* [Data]
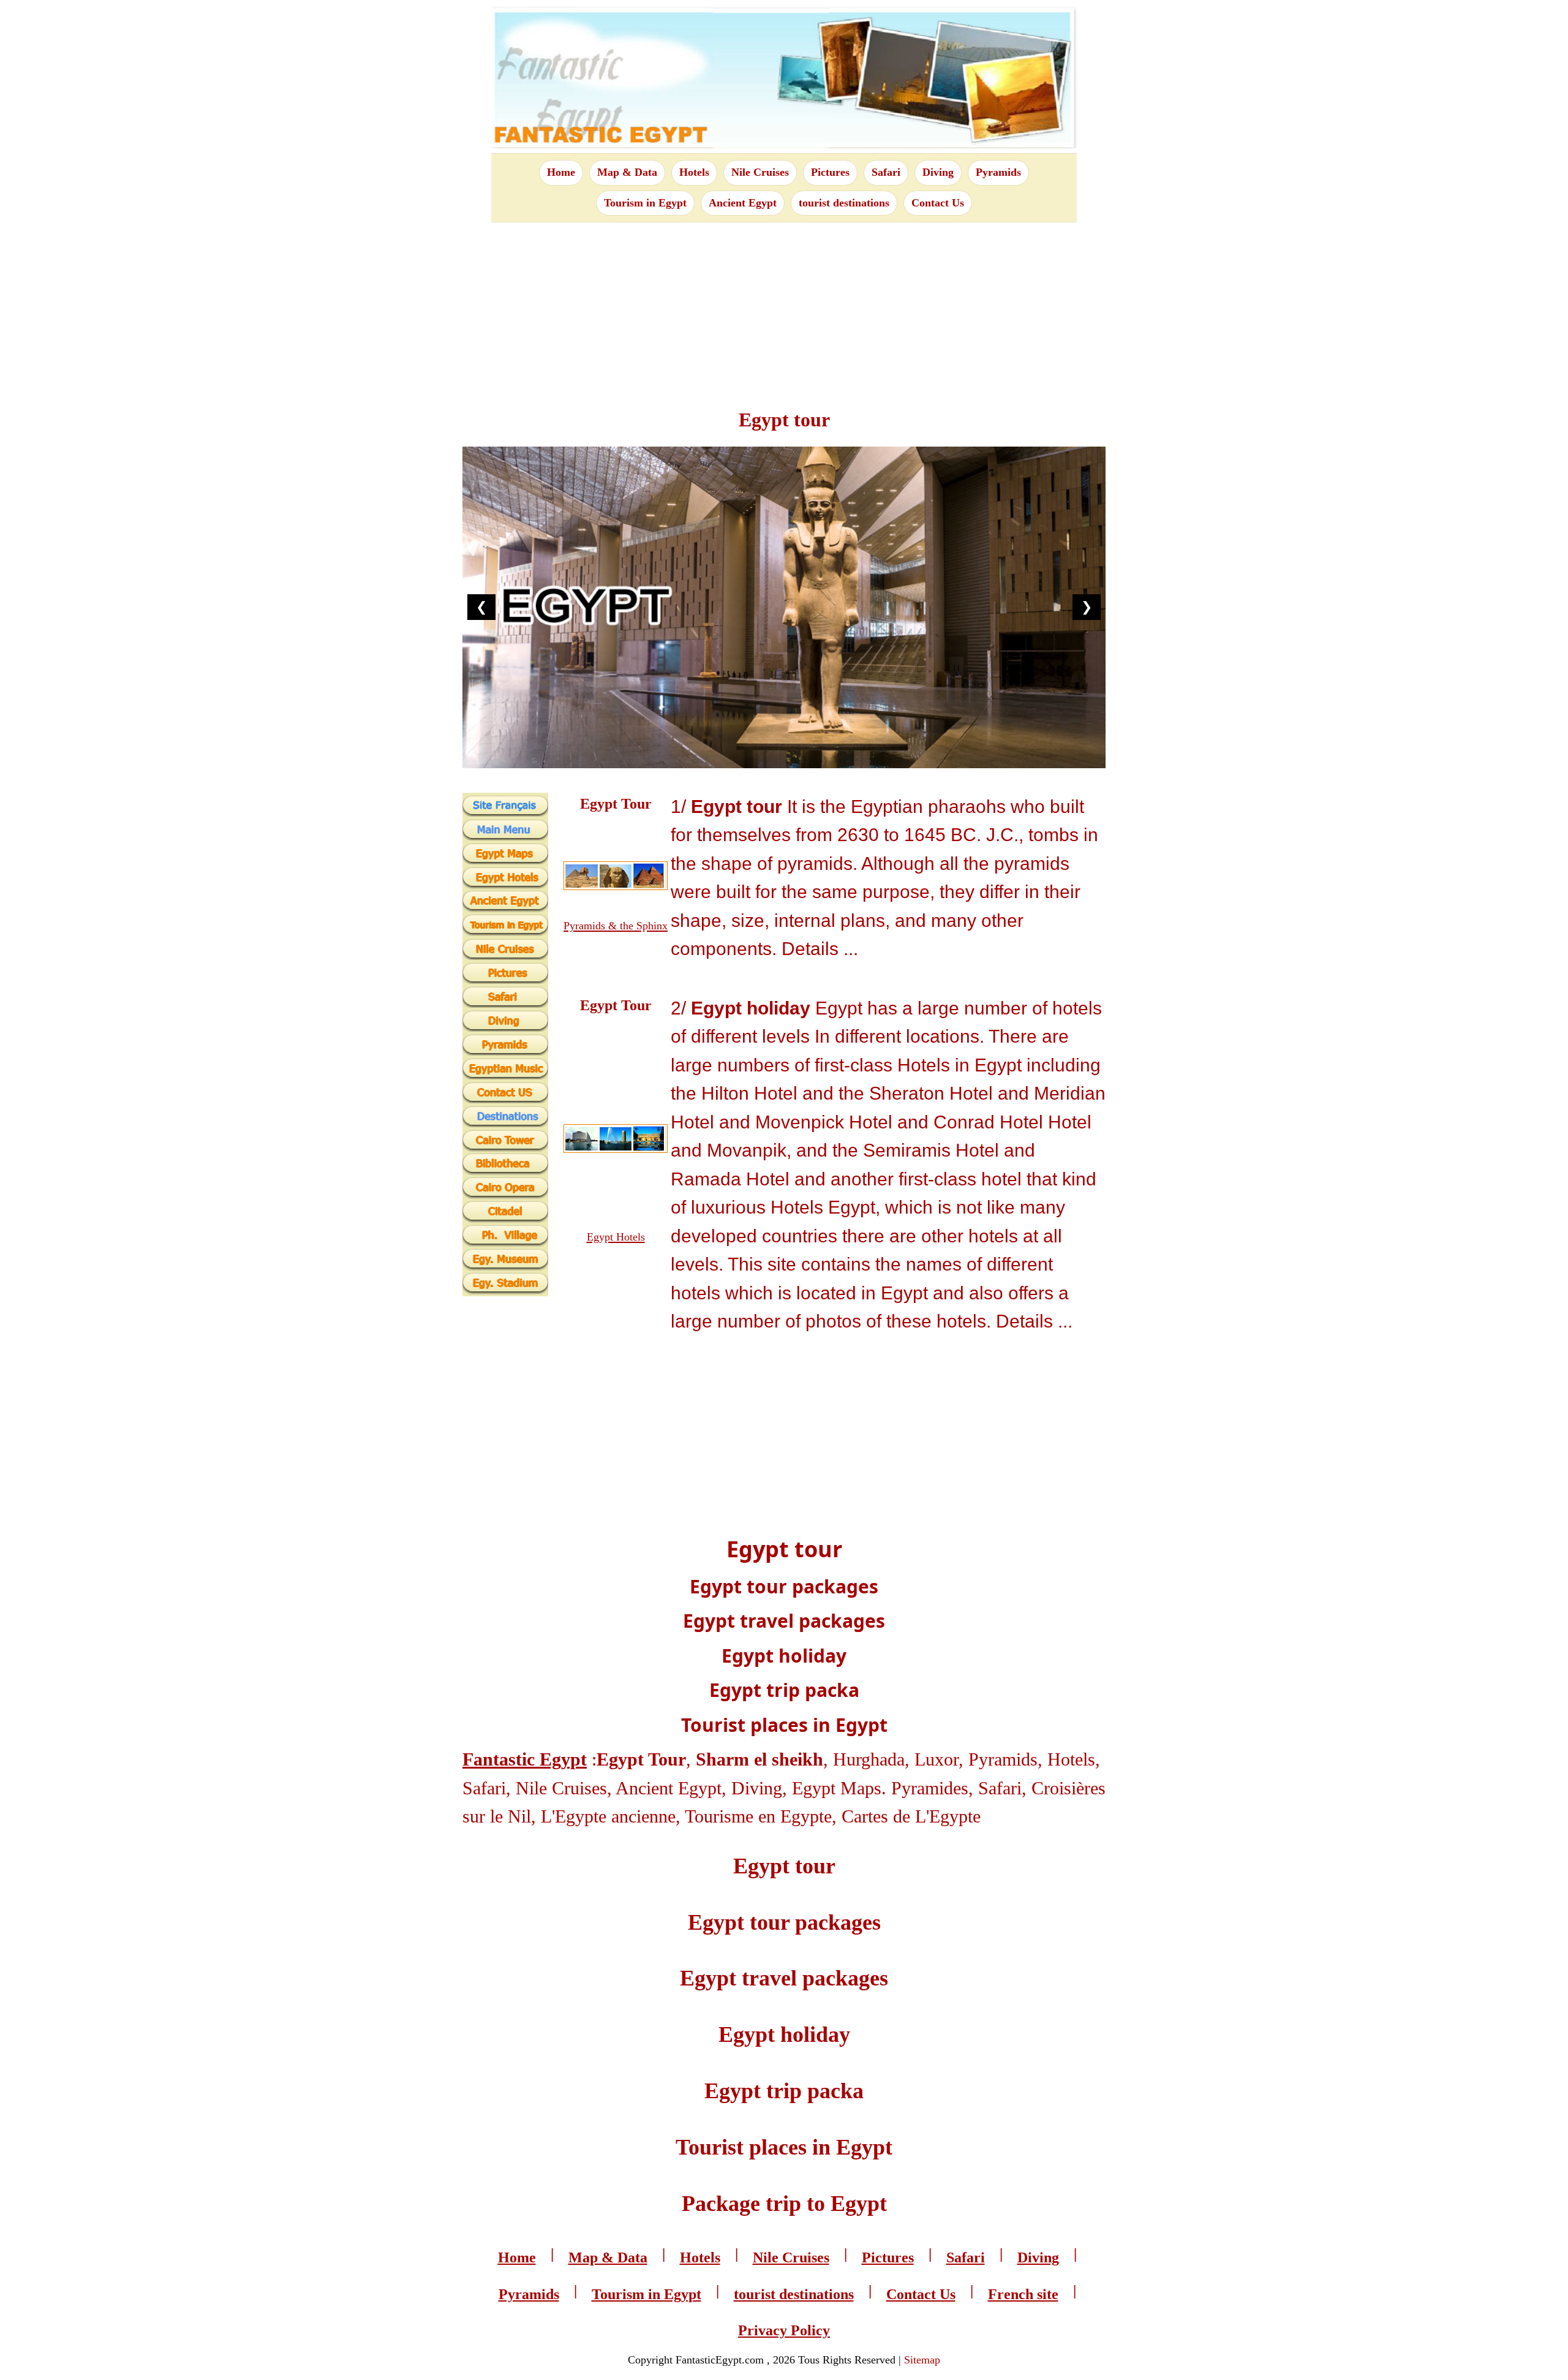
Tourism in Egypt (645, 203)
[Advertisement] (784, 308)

==

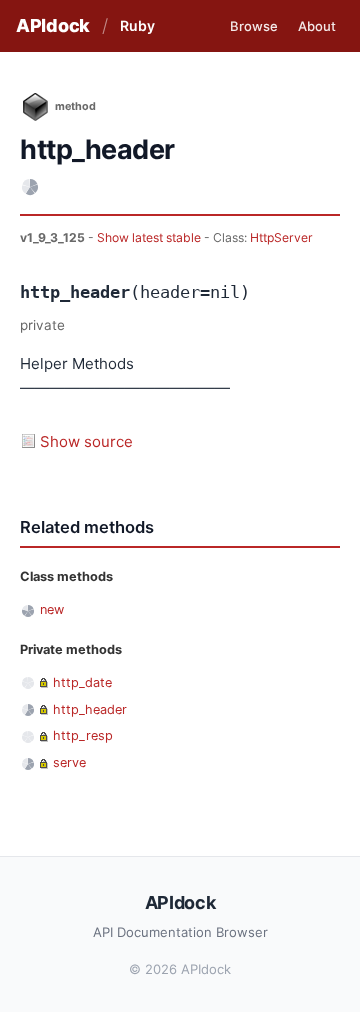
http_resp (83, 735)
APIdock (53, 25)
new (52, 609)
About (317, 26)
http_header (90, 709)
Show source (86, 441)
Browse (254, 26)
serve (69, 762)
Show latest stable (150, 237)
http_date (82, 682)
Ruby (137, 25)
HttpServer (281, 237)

* [What to produce]
Reproducing the whole listing above is not the task. Copy exactly only the lines from the one with "Show source (86, 441)" to the one with "HttpServer (281, 237)", both kept.

* [Task response]
Show source (86, 441)
Browse (254, 26)
serve (69, 762)
Show latest stable (150, 237)
http_date (82, 682)
Ruby (137, 25)
HttpServer (281, 237)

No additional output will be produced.